PostgreSQL in Helm: initdbScripts Parameter

4/3/2019

The default Helm Chart for PostgreSQL (i.e. stable/postgresql) defines an initdbScripts parameter that allows initialization scripts to be run. However, I can't seem to get the format correct on how to issue it via the command line.

Could someone provide an example of how to populate this command line parameter?

Here's what I'm issuing, minus a working version of the initdbScripts parameter.

helm install stable/postgresql -n testpg \
    --set global.postgresql.postgresqlDatabase=testpg \
    --set global.postgresql.postgresqlUsername=testpg \
    --set global.postgresql.postgresqlPassword=testpg \
    --set global.postgresql.servicePort=5432 \
    --set initdbScripts=(WHAT GOES HERE TO RUN "sql/init.sql"??) \
    --set service.type=LoadBalancer
-- jeffmaher
kubernetes
kubernetes-helm
postgresql

1 Answer

4/3/2019

According to stable/postgresql helm chart, initdbScripts is a dictionary of init script names which are multi-line variables:

## initdb scripts
## Specify dictionary of scripts to be run at first boot
## Alternatively, you can put your scripts under the files/docker-entrypoint-initdb.d directory
##
# initdbScripts:
#   my_init_script.sh:|
#      #!/bin/sh
#      echo "Do something."

Let's assume that we have the following init.sql script:

CREATE USER helm;
CREATE DATABASE helm;
GRANT ALL PRIVILEGES ON DATABASE helm TO helm;

When we are going to inject a multi-line text into values we need to deal with indentation in YAML.

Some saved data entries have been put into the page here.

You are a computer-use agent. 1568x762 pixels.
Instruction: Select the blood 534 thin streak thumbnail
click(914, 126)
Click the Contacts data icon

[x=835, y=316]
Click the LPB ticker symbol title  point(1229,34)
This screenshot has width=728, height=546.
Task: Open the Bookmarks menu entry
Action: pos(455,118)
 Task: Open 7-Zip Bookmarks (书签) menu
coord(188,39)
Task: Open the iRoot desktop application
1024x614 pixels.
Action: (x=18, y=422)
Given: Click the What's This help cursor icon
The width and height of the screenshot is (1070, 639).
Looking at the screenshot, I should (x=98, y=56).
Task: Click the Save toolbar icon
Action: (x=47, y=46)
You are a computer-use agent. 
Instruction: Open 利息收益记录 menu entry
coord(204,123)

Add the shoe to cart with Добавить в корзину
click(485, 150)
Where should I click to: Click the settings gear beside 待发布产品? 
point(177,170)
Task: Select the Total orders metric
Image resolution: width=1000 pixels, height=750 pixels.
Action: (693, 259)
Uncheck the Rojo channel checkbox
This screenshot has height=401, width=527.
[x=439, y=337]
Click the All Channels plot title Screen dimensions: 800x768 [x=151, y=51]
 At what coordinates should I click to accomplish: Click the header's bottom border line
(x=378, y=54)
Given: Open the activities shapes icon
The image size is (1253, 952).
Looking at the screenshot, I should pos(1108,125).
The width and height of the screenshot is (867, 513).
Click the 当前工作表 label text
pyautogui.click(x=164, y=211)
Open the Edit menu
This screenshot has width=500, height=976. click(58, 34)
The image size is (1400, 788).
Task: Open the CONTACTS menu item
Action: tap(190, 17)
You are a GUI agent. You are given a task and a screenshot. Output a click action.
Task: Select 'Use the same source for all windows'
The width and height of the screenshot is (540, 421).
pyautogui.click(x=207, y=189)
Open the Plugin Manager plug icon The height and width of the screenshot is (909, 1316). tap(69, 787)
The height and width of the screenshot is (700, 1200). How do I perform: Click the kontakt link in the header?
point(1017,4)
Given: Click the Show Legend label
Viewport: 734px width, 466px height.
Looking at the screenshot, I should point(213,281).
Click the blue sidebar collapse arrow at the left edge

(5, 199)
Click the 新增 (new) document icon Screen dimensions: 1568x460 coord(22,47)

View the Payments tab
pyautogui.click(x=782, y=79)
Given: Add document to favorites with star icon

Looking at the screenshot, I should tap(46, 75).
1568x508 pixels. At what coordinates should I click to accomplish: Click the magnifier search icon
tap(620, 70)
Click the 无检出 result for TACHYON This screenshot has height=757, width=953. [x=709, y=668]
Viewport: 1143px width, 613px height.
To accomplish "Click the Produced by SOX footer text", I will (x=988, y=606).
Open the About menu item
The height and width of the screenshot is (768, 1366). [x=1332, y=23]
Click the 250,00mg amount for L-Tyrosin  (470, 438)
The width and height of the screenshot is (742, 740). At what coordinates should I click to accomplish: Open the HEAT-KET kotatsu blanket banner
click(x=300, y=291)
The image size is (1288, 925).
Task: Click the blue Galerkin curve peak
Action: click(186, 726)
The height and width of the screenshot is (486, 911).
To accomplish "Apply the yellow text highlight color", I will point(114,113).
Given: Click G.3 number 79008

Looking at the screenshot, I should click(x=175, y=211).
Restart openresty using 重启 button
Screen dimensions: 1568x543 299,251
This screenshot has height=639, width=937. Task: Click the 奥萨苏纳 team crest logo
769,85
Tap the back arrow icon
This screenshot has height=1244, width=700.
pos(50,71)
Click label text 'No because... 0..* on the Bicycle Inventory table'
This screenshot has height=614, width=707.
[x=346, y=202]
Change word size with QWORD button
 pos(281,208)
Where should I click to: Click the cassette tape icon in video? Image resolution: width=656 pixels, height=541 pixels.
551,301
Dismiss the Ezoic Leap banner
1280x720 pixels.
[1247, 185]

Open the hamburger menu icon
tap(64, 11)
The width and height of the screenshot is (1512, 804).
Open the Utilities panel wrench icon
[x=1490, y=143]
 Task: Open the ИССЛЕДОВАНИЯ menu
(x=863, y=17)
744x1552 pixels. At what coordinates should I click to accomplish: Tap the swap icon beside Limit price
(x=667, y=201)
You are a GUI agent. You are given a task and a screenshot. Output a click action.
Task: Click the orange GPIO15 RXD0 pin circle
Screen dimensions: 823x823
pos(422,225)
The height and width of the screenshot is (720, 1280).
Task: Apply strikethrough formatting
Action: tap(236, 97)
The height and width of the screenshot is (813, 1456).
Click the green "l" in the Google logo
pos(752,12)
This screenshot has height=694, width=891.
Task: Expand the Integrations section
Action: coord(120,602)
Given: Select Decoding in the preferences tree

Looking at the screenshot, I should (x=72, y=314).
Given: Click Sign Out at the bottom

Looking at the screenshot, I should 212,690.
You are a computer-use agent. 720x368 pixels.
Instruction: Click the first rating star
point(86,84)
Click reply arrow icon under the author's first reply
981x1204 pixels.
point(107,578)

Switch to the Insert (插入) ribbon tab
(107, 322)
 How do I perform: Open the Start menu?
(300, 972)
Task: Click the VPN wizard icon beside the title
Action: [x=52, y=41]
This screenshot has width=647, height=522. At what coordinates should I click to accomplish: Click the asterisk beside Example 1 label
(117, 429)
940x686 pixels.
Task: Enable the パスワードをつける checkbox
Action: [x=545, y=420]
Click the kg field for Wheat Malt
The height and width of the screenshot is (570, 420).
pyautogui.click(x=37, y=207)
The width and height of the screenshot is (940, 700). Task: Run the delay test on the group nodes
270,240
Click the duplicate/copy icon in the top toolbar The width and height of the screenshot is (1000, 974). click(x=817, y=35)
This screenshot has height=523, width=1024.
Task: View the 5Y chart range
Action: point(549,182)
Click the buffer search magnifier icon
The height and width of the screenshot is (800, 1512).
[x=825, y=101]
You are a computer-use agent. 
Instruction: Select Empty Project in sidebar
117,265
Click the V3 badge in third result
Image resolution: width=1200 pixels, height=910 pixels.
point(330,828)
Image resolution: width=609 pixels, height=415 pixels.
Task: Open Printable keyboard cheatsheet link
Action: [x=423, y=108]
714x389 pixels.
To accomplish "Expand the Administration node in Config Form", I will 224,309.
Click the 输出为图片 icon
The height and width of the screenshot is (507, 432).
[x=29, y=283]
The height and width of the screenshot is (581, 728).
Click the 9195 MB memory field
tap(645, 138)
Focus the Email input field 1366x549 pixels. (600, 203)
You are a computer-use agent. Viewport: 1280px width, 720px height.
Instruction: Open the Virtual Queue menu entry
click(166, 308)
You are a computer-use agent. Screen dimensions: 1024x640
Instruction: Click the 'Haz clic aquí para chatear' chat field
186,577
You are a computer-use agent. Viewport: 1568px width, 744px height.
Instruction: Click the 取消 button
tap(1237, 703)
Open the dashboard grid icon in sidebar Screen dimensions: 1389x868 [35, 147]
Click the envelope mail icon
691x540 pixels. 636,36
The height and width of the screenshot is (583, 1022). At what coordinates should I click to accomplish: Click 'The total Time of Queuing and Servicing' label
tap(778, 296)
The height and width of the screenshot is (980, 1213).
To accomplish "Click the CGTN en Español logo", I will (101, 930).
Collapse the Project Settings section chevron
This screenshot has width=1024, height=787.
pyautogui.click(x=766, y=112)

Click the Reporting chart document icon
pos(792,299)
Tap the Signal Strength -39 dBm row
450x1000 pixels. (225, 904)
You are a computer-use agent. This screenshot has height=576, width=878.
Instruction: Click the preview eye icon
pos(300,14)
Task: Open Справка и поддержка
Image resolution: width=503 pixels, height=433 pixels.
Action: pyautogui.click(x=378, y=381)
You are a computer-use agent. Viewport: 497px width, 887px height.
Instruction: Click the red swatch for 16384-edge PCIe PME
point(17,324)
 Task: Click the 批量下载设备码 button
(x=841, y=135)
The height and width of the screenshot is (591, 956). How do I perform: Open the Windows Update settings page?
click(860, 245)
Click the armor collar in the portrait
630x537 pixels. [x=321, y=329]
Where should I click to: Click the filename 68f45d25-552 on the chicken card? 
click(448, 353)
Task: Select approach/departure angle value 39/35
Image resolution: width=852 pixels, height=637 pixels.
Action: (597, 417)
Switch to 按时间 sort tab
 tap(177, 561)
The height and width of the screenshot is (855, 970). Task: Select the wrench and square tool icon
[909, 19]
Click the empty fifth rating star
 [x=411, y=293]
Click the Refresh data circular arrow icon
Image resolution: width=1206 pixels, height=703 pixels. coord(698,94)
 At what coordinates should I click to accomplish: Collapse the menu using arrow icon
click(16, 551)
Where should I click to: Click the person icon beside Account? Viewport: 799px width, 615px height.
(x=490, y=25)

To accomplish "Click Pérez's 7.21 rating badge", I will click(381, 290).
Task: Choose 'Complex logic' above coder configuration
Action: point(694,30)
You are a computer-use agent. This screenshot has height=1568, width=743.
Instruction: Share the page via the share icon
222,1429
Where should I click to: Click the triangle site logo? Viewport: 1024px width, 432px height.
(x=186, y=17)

For above particular case it is:

helm install stable/postgresql -n testpg \
--set global.postgresql.postgresqlDatabase=testpg \
--set global.postgresql.postgresqlUsername=testpg \
--set global.postgresql.postgresqlPassword=testpg \
--set global.postgresql.servicePort=5432 \
--set initdbScripts."init\.sql"="CREATE USER helm;
CREATE DATABASE helm;
GRANT ALL PRIVILEGES ON DATABASE docker TO helm;" \
--set service.type=LoadBalancer

There is some explanation to above example:

  1. If script's name has . it should be escaped, like "init\.sql".
  2. Script's content is in double quotes, because it's multi-line string variable.